| WAT ER NODIG IS |
Werk alle regels van de onderstaande lijst bij door overal "icon" te vervangen door "symbol" en al het overige ongewijzigd te laten. Laat de afbeeldingen weg uit je antwoord.

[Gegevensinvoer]
---

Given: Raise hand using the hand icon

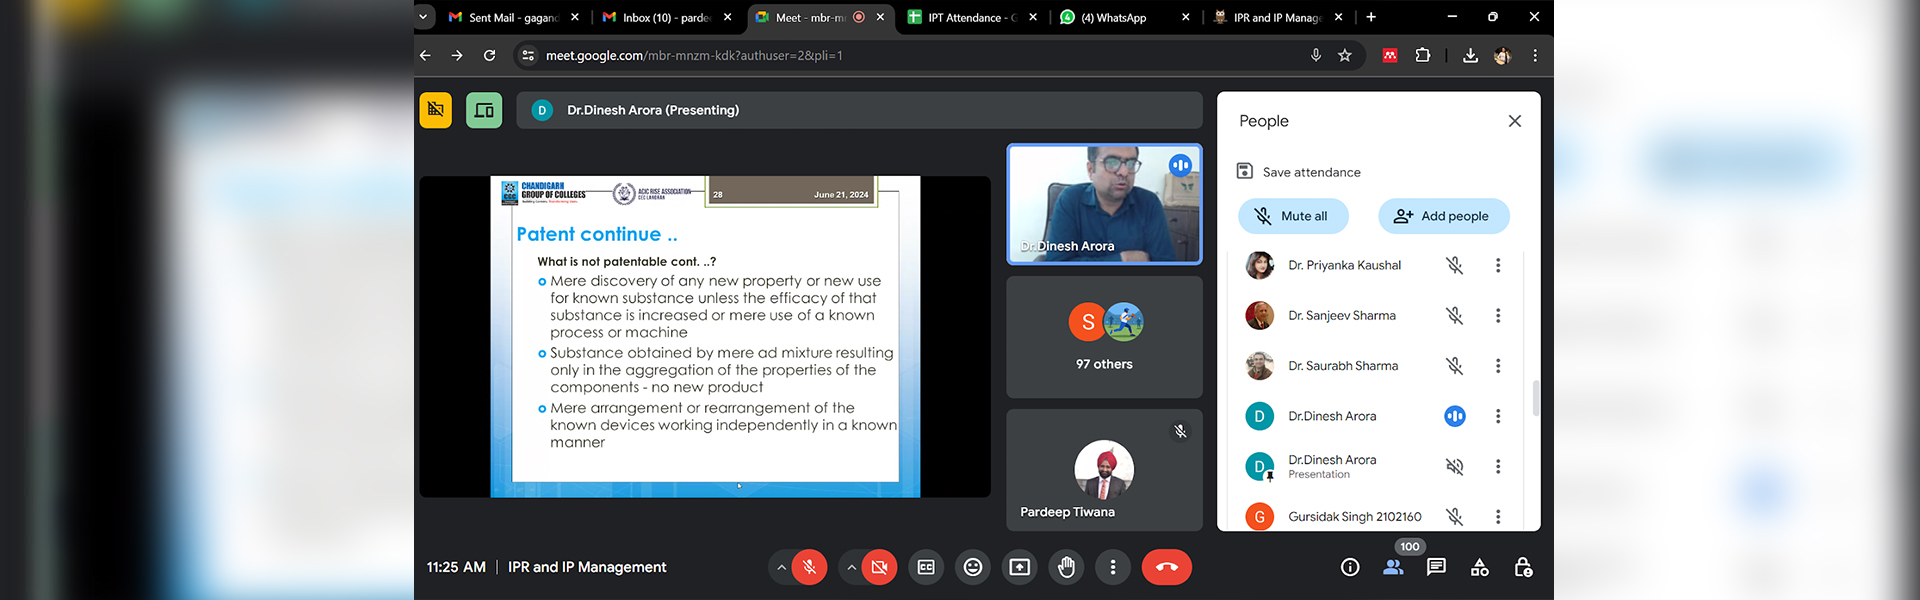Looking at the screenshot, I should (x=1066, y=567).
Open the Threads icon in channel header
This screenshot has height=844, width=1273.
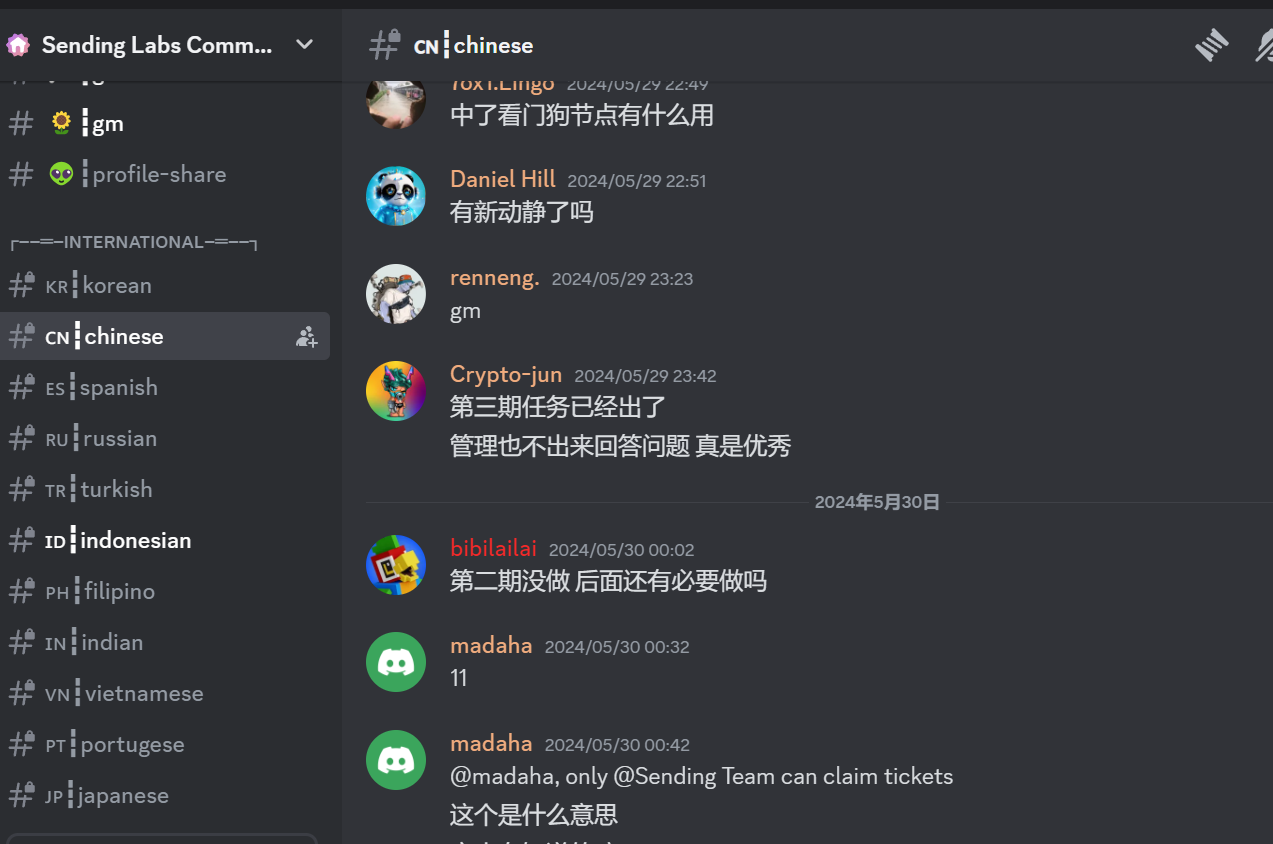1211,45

---

| DE UITVOER |
Given: Raise hand using the hand symbol

Looking at the screenshot, I should (x=1066, y=567).
Open the Threads symbol in channel header
This screenshot has height=844, width=1273.
1211,45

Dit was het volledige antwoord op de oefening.